**TEXTO FORNECIDO:**
——
Enquanto o novo governo federal busca resgatar o Ministério da Educação e restabelecer políticas nacionais para a Educação brasileira, as novas gestões estaduais estão a poucos dias de reabrir as portas de dezenas de milhares de escolas Brasil afora. Em particular para as secretarias de Educação que começam o ano com novos secretários e secretárias, trata-se de um período nada trivial. Isso porque, parte importante do que acontecerá neste começo de 2023 depende do que foi feito – ou deixou de ser feito – pela gestão anterior. 

Isso posto, nesse início há também outra faceta relevante que está sob total (ou pelo menos maior) controle dos novos mandatários. Trata-se de uma oportunidade única que, se bem aproveitada, poderá ser definidora dos resultados a serem atingidos ao fim do atual ciclo governamental e ao longo dos anos subsequentes: realizar um sólido planejamento de médio-longo prazo.
——
**SEÇÃO DE DADOS:**
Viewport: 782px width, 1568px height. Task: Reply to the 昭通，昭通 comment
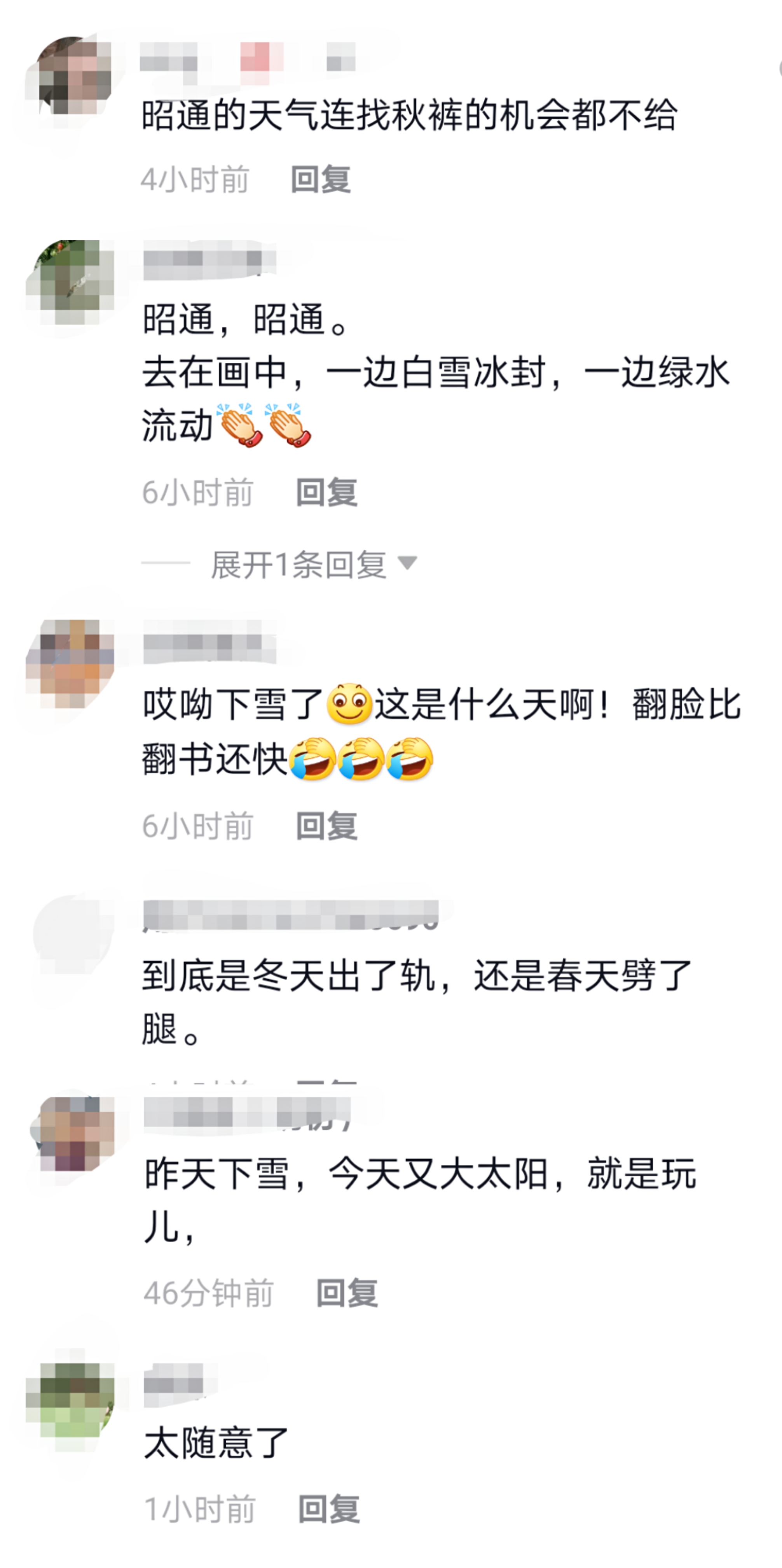327,492
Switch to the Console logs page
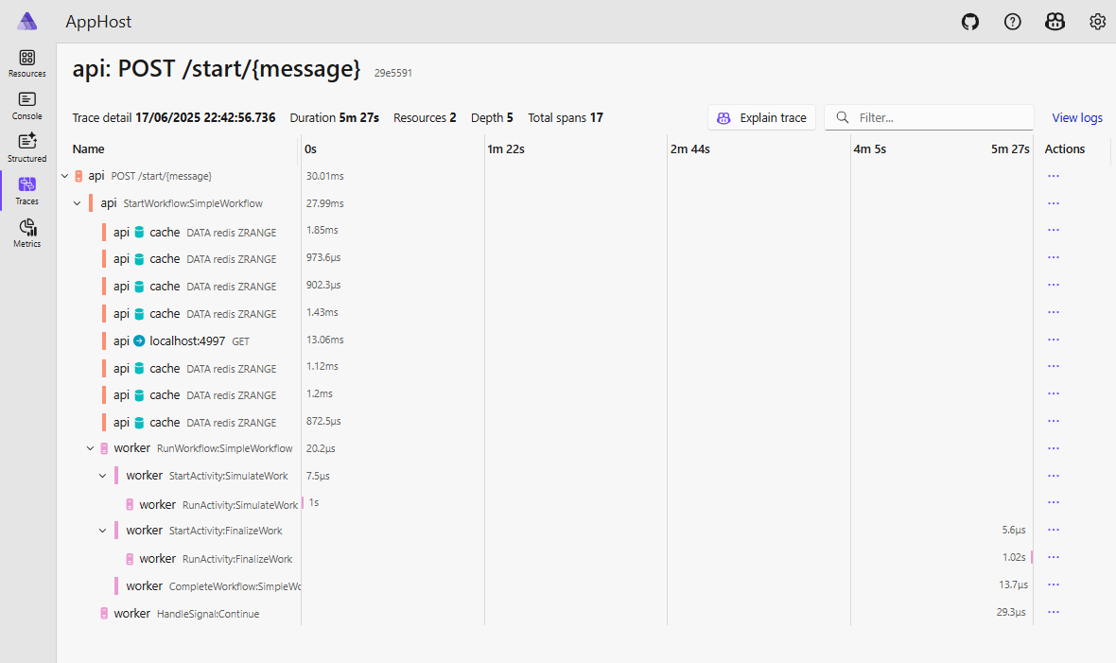 [x=27, y=106]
——
**REQUISITOS DO EXERCÍCIO:**
1 - Responda às perguntas abaixo com base no texto sobre as novas gestões estaduais da Educação.
(a) O que as novas gestões estaduais estão a poucos dias de fazer?
(b) Segundo o texto, de que depende parte importante do que acontecerá no começo de 2023?
(c) Qual é a oportunidade única que o texto atribui aos novos mandatários?
2 - Traduza para o inglês a seguinte frase do texto sobre as novas gestões estaduais da Educação: "Em particular para as secretarias de Educação que começam o ano com novos secretários e secretárias, trata-se de um período nada trivial."
3 - Prossiga o texto sobre as novas gestões estaduais da Educação a partir da última frase apresentada.

**RESPOSTAS DO EXERCÍCIO:**
1 -
(a) Reabrir as portas de dezenas de milhares de escolas Brasil afora.
(b) Do que foi feito, ou deixou de ser feito, pela gestão anterior.
(c) Realizar um sólido planejamento de médio-longo prazo.

2 - Particularly for the Education departments that begin the year with new secretaries, this is by no means a trivial period.

3 -
Comecemos pela parte mais óbvia: o começo de mandatos abre a janela para a elaboração de planos sobre o que se pretende fazer ao longo dos quatros anos que virão. É possível também dar um passo à frente e compor um planejamento multimandatos, ideia que, infelizmente, ainda não tem a adesão necessária no país. Como mudanças significativas na Educação tomam tempo, o começo da gestão é a melhor hora para aprofundar ou revisitar diagnósticos, definir metas e organizar estratégias de ação para promover melhorias substanciais nas políticas educacionais e, consequentemente, nos resultados educacionais. Ainda que não seja condição “suficiente” para mudar o jogo, um planejamento eficaz é variável necessária para a promoção de avanços, em particular aqueles de natureza mais estrutural.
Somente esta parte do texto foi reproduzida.